Thank you for the response. Please see below.

On Thu, Feb 12, 2009 at 4:29 AM, Joel E. Denny <address@hidden>wrote:

> > In semantic action
> > code we may have: $name.field, where '.field' is a reference to a field
> of
> > %union component, which is a struct. If dots are allowed in symbolic
> names,
> > all the name is eaten by the ID. The obvious solution here is
> > "($name).field".
> Ugh.  This may come up frequently with locations.  For example,
> @left.first_line seems right, but it's wrong.
> This makes me wonder if Bison should require brackets after $ and @ as in
> the following:
>   exp: exp[left] + exp[right] { $$ = $[left] + $[right]; } ;
> If we say that the brackets following $ and @ are not optional, there
> should never be confusion.


I totally agree that it may come up very frequently.

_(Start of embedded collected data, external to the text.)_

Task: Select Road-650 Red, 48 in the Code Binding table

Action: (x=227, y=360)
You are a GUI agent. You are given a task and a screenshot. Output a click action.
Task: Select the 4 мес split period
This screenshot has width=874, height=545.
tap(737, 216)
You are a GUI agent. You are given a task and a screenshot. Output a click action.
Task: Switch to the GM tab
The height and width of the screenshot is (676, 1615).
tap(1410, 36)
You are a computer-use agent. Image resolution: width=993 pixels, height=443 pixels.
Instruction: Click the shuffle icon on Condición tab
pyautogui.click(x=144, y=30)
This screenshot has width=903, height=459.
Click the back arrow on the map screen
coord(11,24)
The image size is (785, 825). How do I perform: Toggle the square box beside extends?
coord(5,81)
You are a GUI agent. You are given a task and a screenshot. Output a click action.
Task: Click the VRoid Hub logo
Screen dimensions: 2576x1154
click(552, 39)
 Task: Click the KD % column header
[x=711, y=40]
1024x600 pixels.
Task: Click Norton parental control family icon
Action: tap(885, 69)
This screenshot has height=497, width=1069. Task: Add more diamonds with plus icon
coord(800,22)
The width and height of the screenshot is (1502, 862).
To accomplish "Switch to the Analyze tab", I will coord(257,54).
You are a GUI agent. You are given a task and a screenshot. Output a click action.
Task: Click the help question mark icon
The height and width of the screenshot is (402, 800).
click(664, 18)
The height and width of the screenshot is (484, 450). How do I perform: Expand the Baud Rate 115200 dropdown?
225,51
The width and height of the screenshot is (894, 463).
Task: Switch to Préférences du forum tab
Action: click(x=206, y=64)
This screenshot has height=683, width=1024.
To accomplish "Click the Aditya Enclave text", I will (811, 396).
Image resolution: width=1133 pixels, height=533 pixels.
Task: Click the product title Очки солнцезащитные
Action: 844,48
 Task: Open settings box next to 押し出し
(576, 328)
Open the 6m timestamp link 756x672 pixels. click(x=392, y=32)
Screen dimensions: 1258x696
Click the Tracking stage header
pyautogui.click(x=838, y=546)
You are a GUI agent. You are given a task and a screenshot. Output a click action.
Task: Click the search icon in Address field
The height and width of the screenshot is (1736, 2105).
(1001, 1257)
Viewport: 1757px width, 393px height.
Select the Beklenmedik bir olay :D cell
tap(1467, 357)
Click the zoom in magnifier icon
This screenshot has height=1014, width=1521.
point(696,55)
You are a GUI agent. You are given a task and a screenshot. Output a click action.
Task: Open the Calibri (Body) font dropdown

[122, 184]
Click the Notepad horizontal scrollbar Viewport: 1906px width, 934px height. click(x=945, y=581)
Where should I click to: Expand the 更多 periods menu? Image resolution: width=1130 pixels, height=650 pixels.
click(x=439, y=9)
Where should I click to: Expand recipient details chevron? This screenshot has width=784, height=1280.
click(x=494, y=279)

It seems like my
original solution with ($name).field was wrong, because it would affect a
lot of code, even when there is no single dot in symbol names. On the other
hand, it is not a good practice to pollute semantic action code (which is
"C" code, still) with additional foreign (and mandatory) syntax. I think
about an intermediate solution, that may look like the following:
1. Dots are not allowed in (explicitly declared) symbol references, so every
field reference like "$name.field" will be compiled smoothly.
2. If one needs to reference a symbol containing dots, it may be
accomplished by (a) explicitly defined symbolic reference without dots, or
(b) by $[some.symbol] syntax.

if I write:
>   pair: item[first] item { $$ = new_pair($first, $item); }
> Bison reports that $item is ambiguous?  That seems ok because $item is
> slightly confusing here.  However, what about the following?
>  lhs: rhs[r] { $$ = $rhs; }
> It seems like Bison shouldn't permit $rhs here.  The user has promised to
> call it $r instead.  Can we just add another check after the ambiguity
> check passes?
>

Please allow me to disagree with you. If we say that explicit "r" hides the
"rhs" symbol (that's *factually* happens, whatever the error message will
say), why then we have an ambiguity in the first case ?

-- 
Best regards,
Alex Rozenman (address@hidden).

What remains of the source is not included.